Ma cosa accomuna questi leader e le loro battute di arresto? A quanto pare, tutti e tre hanno un problema con la legalità. Salvini è accusato di sequestro di persona, diffamazione e istigazione all’odio, Johnson non sembra aver compreso a pieno come funziona una democrazia parlamentare, Trump addirittura è sotto impeachment, sicuramente il più grave procedimento contro i crimini commessi da un presidente. Lo aveva detto Mattarella («Nessun cittadino è al di sopra della legge»), lo ha ripetuto Nancy Pelosi («Le azioni del presidente hanno violato la Costituzione. Nessuno è al di sopra della legge») e non è certo vero che il fine, tra l’altro poco condivisibile, giustifica i mezzi, se questi vanno a ledere la legalità e la democrazia.
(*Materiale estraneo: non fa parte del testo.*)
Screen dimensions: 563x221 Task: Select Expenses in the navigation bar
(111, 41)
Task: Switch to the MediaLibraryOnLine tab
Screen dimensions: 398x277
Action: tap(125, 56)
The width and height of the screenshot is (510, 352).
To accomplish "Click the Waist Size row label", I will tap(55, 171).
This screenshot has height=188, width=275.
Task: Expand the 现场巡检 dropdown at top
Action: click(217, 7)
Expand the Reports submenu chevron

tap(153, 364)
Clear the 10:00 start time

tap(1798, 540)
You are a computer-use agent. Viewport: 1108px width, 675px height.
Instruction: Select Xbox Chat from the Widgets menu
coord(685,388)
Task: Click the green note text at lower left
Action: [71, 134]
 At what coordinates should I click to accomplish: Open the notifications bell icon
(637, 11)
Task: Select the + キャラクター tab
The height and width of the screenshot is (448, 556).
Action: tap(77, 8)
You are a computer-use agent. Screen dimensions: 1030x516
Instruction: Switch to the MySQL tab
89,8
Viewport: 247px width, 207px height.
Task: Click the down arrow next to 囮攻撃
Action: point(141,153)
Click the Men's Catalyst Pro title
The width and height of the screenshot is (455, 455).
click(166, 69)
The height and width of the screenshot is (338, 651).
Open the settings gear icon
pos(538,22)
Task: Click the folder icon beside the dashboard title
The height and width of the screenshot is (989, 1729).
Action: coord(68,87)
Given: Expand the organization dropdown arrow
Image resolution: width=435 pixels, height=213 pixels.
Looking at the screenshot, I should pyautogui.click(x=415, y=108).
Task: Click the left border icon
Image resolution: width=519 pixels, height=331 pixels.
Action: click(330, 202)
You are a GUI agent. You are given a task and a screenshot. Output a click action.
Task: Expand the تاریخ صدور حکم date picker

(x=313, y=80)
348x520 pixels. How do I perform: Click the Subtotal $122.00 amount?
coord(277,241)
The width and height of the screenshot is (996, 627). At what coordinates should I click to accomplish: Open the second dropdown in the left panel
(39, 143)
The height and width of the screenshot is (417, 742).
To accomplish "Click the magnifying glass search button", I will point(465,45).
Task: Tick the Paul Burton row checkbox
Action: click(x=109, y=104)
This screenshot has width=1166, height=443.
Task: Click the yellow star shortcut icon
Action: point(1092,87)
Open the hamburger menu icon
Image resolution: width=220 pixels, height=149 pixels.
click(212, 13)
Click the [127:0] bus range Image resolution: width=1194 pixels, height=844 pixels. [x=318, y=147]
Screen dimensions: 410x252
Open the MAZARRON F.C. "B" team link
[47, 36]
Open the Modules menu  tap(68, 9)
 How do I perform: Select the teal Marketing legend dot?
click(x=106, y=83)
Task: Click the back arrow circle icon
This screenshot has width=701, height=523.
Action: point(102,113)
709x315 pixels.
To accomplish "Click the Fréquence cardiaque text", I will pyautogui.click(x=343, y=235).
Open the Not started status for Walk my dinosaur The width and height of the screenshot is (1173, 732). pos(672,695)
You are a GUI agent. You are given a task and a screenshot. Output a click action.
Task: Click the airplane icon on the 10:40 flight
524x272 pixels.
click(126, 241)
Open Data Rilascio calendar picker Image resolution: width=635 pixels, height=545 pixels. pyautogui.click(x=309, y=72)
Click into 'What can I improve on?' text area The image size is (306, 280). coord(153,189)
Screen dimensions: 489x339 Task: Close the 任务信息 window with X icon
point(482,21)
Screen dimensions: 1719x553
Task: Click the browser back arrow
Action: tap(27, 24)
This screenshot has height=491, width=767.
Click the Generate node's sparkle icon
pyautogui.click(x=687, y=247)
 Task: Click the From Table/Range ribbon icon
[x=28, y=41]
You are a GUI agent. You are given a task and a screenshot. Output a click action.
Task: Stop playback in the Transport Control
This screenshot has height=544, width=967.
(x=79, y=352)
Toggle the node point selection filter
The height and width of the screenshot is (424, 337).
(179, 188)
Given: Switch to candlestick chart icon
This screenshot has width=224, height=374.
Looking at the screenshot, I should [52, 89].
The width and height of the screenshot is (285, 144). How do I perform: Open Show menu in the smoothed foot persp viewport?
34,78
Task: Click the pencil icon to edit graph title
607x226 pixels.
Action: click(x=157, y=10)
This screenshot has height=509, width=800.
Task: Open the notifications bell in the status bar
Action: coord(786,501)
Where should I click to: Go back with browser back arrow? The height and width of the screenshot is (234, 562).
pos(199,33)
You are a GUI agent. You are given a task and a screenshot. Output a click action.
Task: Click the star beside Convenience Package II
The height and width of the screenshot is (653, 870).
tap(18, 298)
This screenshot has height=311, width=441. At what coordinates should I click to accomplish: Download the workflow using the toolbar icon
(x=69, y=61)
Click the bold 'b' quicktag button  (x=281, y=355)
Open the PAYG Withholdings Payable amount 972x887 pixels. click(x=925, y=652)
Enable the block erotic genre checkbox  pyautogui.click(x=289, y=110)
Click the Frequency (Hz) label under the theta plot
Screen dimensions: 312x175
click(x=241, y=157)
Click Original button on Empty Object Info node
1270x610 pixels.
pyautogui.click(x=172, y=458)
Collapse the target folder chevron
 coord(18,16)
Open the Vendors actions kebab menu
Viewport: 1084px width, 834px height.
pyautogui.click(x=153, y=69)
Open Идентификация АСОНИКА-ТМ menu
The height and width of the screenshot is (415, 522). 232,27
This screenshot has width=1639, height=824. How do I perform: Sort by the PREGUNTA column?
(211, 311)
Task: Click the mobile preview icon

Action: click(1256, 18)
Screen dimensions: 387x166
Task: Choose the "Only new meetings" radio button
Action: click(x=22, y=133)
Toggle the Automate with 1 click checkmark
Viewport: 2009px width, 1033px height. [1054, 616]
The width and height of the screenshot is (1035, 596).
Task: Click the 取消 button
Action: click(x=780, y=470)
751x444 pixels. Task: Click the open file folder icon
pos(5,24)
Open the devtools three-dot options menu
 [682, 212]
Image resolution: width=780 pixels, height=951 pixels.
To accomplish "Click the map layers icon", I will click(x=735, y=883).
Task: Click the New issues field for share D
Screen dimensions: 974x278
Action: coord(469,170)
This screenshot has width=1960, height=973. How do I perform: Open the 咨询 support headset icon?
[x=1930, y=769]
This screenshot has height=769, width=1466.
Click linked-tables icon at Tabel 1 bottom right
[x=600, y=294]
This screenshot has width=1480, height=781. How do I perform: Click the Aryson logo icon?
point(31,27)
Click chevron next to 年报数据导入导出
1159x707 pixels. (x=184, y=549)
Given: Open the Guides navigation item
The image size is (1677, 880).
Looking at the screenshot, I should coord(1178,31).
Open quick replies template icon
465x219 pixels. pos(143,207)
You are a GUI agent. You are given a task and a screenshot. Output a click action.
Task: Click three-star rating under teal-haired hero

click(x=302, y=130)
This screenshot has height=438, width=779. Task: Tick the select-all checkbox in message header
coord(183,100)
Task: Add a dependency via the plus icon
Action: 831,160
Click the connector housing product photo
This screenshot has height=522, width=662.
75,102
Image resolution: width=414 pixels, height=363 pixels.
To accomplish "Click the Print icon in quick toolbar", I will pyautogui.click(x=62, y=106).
Nessuno di loro lo ha mai nascosto: pur di compiere il loro operato sono pronti a tutto, anche a negare la Costituzione. Ricordiamoci di Salvini, quando a Pescara ha chiesto agli elettori i “pieni poteri” per poter fare il suo lavoro, «senza rallentamenti e senza palle al piede». Quelle palle al piede che una repubblica democratica chiamerebbe opposizione e che sono il cuore pulsante del dibattito politico, fatto di discussioni, critiche e voci fuori dal coro: un dialogorumoroso, stonato, a volte caotico, ma per lo meno libero, non un monologo di un singolo davanti ad una platea imbavagliata. «Siamo in democrazia», conclude Salvini, nel caso qualcuno se ne fosse dimenticato. Però questa è sotto attacco e resiste ai colpi dei sovranismi che la odiano e che cercano di smantellarla con la loro politica. Per ora non ci sono riusciti ed il contrattacco ha dato i suoi frutti. Potrebbe essere giunto il crepuscolo degli idoli, rubando le parole a Nietzsche, oppure si tratta solo una sconfitta che non lede la loro vittoria finale. Intanto, qualcosa è cambiato. La partita è ancora aperta, ma per adesso: democrazia uno, sovranisti zero.